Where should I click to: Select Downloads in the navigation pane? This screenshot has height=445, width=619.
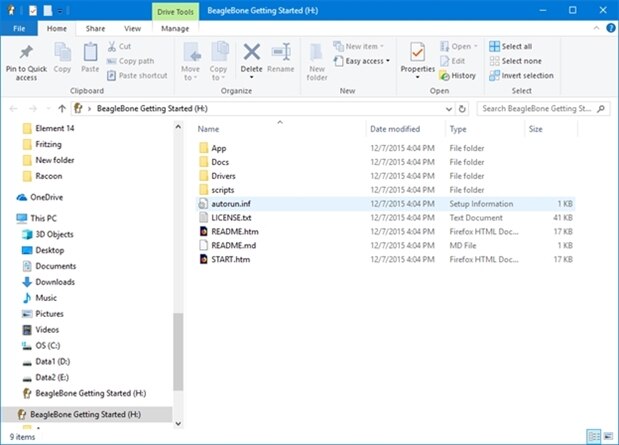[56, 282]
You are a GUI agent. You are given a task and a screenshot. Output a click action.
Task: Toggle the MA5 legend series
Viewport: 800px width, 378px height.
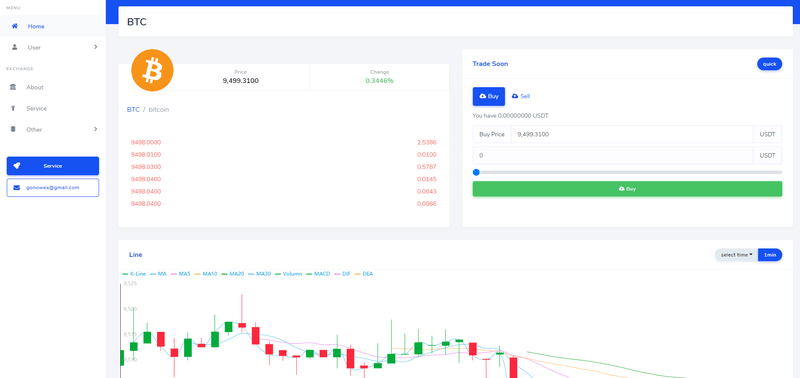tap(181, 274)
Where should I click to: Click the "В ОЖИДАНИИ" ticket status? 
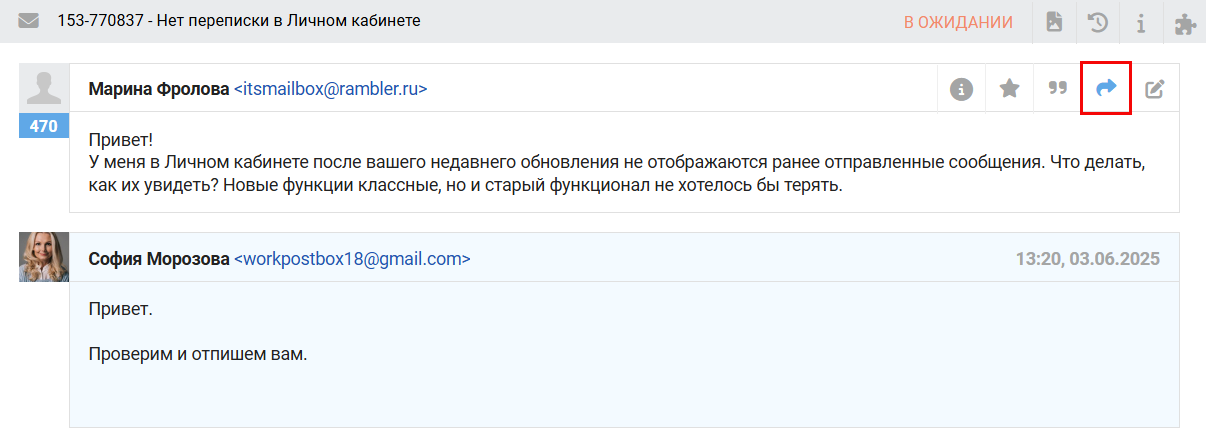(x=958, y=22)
-*-
• The task: Turn the listing above into a numbered list, one line per item, skipping blank lines and leaving out the pictures.

• The answer:
1. Where should I click to: Select Downloads in the navigation pane? This screenshot has height=445, width=619.
2. [56, 282]
3. You are a GUI agent. You are given a task and a screenshot. Output a click action.
4. Task: Toggle the MA5 legend series
5. Viewport: 800px width, 378px height.
6. tap(181, 274)
7. Where should I click to: Click the "В ОЖИДАНИИ" ticket status? 
8. (x=958, y=22)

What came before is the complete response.